**Problem**:
Lay out everything from the line containing "Click the sidebar vertical scrollbar" down to the end of the records as a Markdown table with the columns No. and Text, numbering each line and skipping blank lines. Leave the pictures out of the answer.

═══ Dataset ═══

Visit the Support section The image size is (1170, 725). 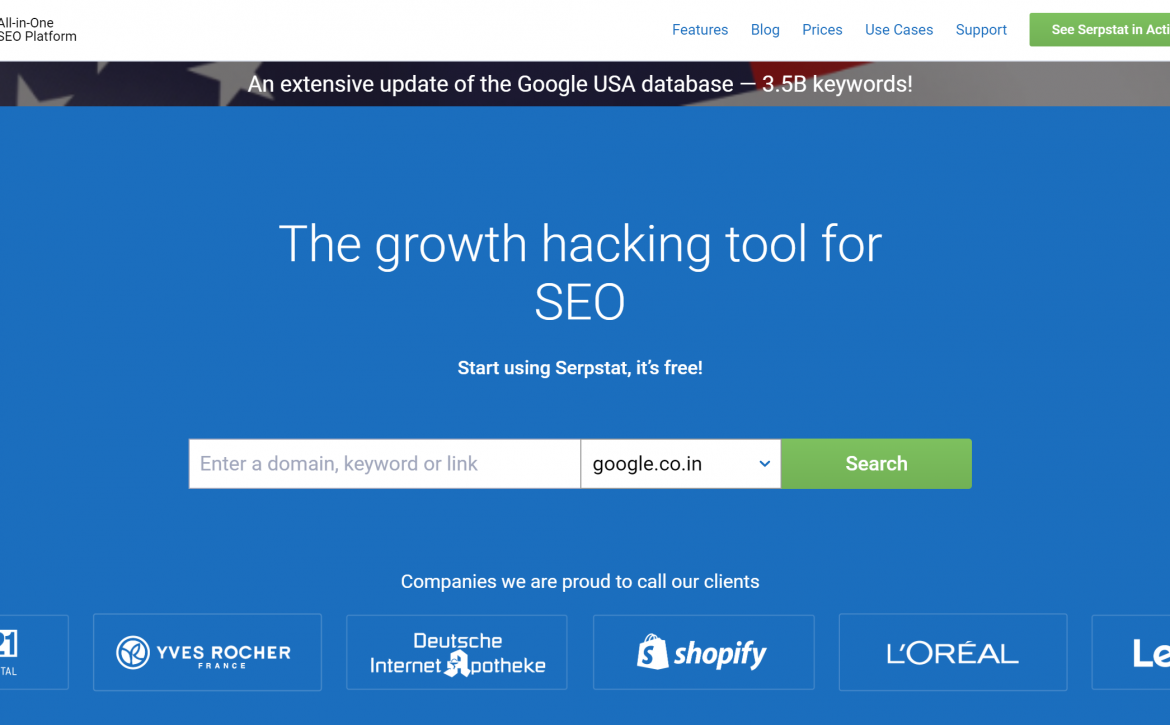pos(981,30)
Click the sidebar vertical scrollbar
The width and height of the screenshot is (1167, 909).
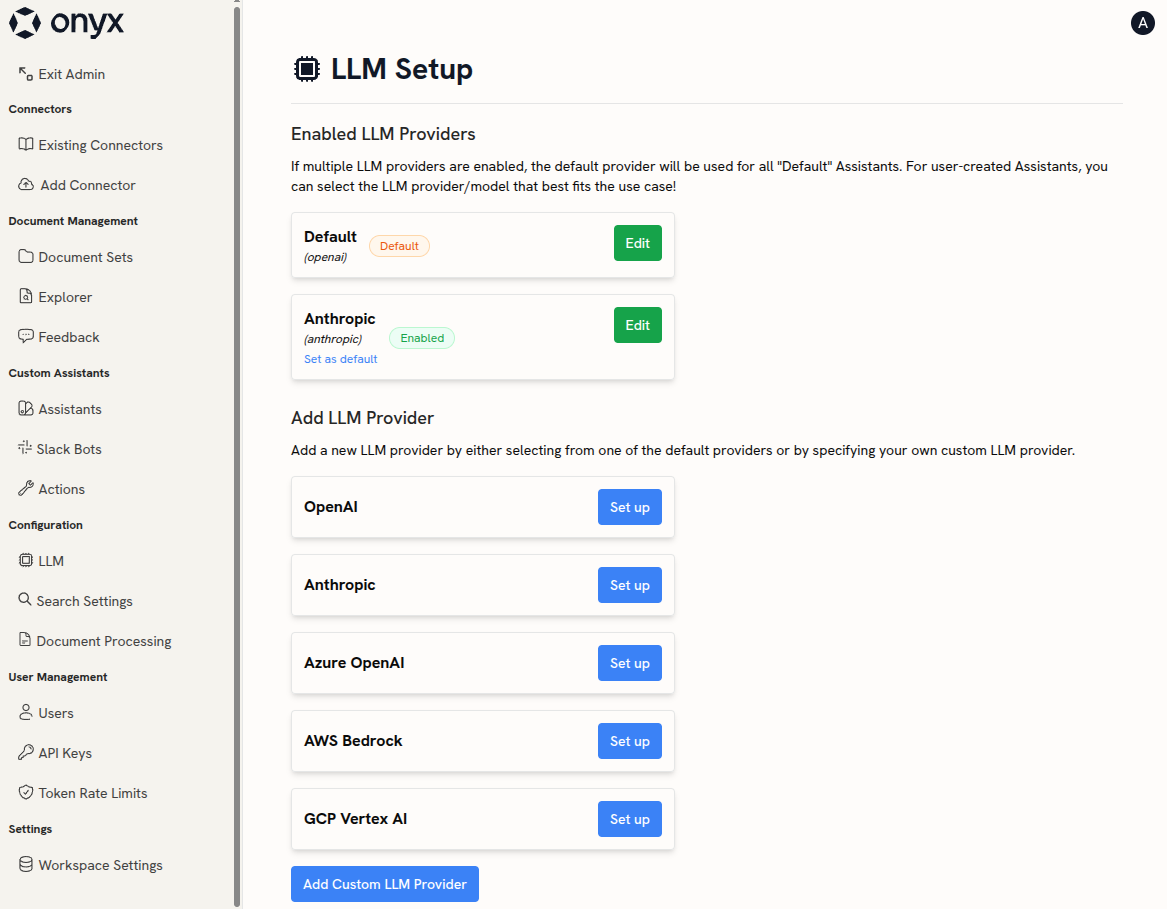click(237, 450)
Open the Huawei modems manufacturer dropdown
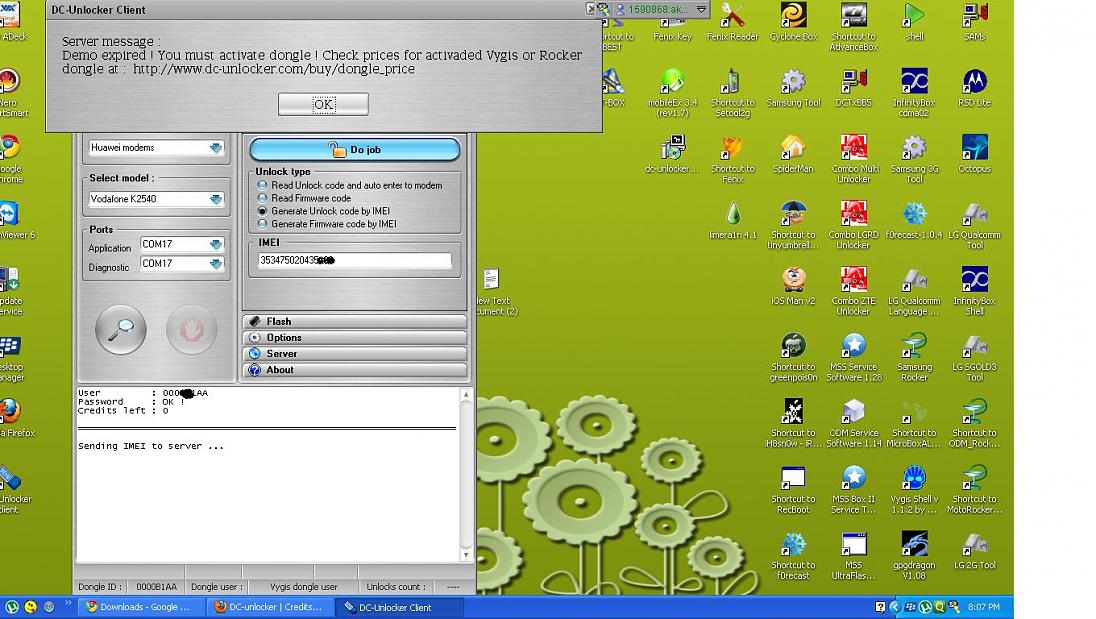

═══

**Full solution**:
| No. | Text |
|---|---|
| 1 | Click the sidebar vertical scrollbar |
| 2 | The width and height of the screenshot is (1167, 909). |
| 3 | click(237, 450) |
| 4 | Open the Huawei modems manufacturer dropdown |